Examples of passive-aggressive and covert bullying include negative gossip, negative joking at someone’s expense, sarcasm, condescending eye contact, facial expression or gestures, mimicking to ridicule, deliberately causing embarrassment and insecurity, the invisible treatment, social exclusion, professional isolation, and deliberately sabotaging someone’s well-being, happiness, and success.



What To Do If You Are Being Bullied


If you find yourself in the position of being bullied as an adult, here are some ideas that might be useful to help you ride, and ultimately thrive and grow from, this very difficult experience. The following are some strategies you might want to try to help yourself if you are being bullied:


1. Take a stand. Speak up using calm and assertive techniques.

You can also speak to a supervisor who can help if you need support.

Bullies find their strength and power in fear. If you let your fear or shame show, this gives more fodder for the bully’s fire.


2. Document everything.

Save emails, screenshot messages on social media, and write down incidents that occur. This will help you if the bullying persists and you need more support down the line.


3. Use your social support. Talk about the situation in the way that best helps you.

Talking about it enables you to receive emotional support, and it can help you gain perspective. Reach out to people you trust. These people can offer you reassurance and advice and remind you that this bullying incident is just one small facet of your life. If you don’t talk about it, you may be reinforcing your belief that there is something wrong or shameful about you.


4. Validate your experience.

Because adult bullying is sneakier you may find yourself not fully acknowledging the extreme hurt of the situation. Try asking yourself this question—if a friend came to you with this exact problem, how would you respond? Turn that empathy inward. Validate the awfulness of what it feels like to be bullied. You’re not making it up, your feelings are justified and reflect that you are going through something real and hard.


5. Set clear boundaries.

Physical boundaries are those concrete boundaries where you decide how often and in what circumstance you will have contact with the bully. Unfriend or block the bully on social media if you can. Decide what events you will participate in, and how.

Emotional boundaries are not receiving the emotional baggage the bully is wanting to offload onto you. Send those feelings back into the hands of the person doing the bullying. Life quickly becomes exhausting when we hold emotional baggage that is not ours to claim.


6. Practice compassion.

Hurt people hurt people. People who bully often have had their share of trauma. Maybe imagining them as a little child. This can help evoke feelings of compassion.

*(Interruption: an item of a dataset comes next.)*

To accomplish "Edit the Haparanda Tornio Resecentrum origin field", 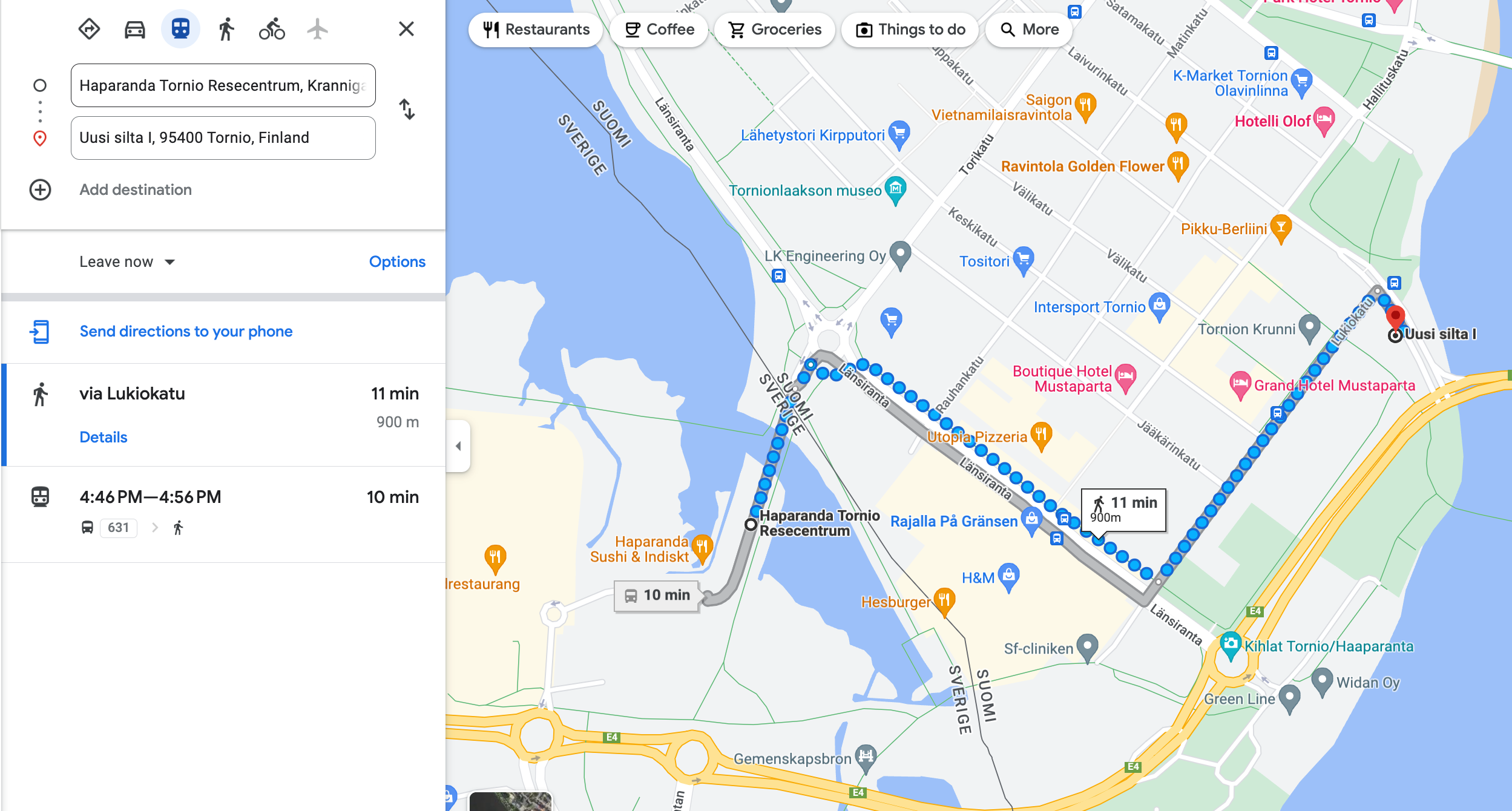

Bullies pick on those whom they perceive as weaker.


As long as you remain passive and compliant, you make yourself a target.


Many bullies are also cowards: When their victims begin to show backbone and stand up for their rights, a bully will often back down. This is true in schoolyards, as well as in domestic and office environments.


When confronting bullies, be sure to place yourself in a position where you can safely protect yourself, whether it’s standing tall on your own, having other people present as witnesses and support, or keeping a paper trail of the bully’s inappropriate behavior.


In cases of physical, verbal, or emotional abuse, consult with counseling, legal representation, law enforcement, or administrative professionals.


It’s important to stand up to bullies—and you don’t have to do it alone.